Those who provide healthcare in our community are in a unique position to start a conversation with patients and families about advance care planning. Below are insights from two providers about what they see in their professional life that affects the way we are sharing our end of life wishes.
Rey, a nurse and family nurse practitioner student shared his thoughts on end-of-life care.
“I’ve seen very few primary healthcare providers, such as nurses, social workers, nurse practitioners, and physicians, ask or initiate conversations regarding end-of-life care. I have seen patients in the age range of 80 to 90 years old who were put on aggressive treatments for various chronic illnesses. Some of these patients are unaware of advance directives or advance care planning and their decision-making is dependent on the clinicians’ opinion. This gap in healthcare needs to be addressed so we can increase the frequency of end-of-life care discussions. One of my goals as a student is to increase communications about end-of-life planning by educating providers so we can honor what matters the most to the patient and also improve clinicians’ confidence and knowledge in this area.”

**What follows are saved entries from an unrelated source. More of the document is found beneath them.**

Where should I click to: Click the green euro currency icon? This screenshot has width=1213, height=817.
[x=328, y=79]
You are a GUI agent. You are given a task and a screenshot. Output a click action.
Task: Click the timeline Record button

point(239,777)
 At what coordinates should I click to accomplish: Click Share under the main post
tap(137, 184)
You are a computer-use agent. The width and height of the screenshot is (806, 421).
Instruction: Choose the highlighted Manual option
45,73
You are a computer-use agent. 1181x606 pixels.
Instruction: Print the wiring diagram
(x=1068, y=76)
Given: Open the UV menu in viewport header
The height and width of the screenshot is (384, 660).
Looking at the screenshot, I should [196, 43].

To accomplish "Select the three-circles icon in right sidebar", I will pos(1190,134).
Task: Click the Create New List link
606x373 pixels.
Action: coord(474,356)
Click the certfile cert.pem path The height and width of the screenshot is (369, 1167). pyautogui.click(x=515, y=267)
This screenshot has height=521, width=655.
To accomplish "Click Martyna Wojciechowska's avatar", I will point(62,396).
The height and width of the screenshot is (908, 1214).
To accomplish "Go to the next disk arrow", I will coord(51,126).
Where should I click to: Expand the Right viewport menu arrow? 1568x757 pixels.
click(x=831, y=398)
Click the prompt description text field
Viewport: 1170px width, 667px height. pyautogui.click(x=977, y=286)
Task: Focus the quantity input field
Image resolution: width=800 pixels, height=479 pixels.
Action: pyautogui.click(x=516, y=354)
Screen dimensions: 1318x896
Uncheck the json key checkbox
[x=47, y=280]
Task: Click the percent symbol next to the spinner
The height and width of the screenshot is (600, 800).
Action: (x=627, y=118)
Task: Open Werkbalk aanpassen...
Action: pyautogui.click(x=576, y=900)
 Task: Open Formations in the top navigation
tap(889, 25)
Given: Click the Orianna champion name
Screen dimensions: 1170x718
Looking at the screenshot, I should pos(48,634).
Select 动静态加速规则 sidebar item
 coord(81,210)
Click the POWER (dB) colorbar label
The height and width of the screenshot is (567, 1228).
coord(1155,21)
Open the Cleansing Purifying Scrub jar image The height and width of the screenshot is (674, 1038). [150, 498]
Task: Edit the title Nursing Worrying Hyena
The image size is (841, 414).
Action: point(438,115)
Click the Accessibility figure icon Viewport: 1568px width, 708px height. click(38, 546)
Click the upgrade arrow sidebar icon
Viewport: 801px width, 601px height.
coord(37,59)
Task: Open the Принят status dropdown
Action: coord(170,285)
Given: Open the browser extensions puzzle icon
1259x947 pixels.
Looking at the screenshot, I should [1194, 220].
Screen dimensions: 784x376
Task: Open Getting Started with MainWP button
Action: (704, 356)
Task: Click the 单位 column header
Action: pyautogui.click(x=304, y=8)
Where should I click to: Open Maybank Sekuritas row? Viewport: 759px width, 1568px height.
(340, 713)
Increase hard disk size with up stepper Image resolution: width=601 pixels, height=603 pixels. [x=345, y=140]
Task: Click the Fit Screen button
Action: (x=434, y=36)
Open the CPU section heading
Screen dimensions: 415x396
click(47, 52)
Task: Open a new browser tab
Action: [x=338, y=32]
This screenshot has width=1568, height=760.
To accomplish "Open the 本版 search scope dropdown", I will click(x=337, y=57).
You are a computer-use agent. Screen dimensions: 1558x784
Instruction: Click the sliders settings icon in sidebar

Rey’s personal story about sharing end of life wishes with his own family is below in both English and Filipino.
Dr. Ron Fischler sees the need for more to be done too and has accepted the challenge to lead an End of Life Care task force comprised of 25 physicians from the Arizona Medical Association and Arizona Osteopathic Medical Association.
“As a physician in my 70’s , having witnessed the deaths of friends and family members, , I became inspired to learn more about how to make this final chapter of our lives better, and especially to make our experience of dying more compassionate and peaceful.
“We have learned that far too few people take the time to consider what the end of their lives might look like and, as a result, their end-of-life care is not what they hoped it would be. There is an alternative. It’s called Advanced Care Planning, which everyone should consider over age 60 or if diagnosed with a serious medical condition. Living fully and dying peacefully are achievable goals and you have a lot more control than you may think, but planning and communication are key.
“Our survey of Arizona doctors indicate they are often reluctant to bring these issues up for fear of upsetting you. However, you have a right to know what your disease process will likely entail, what the likely course of your illness will be, what your options are and the benefits and risks of each option. Armed with this information, you can make the best decisions for your end-of-life care.
“Training is being offered for healthcare professionals on how to improve their communications with patients on these sensitive and difficult matters to make up for the lack of training that most physicians report.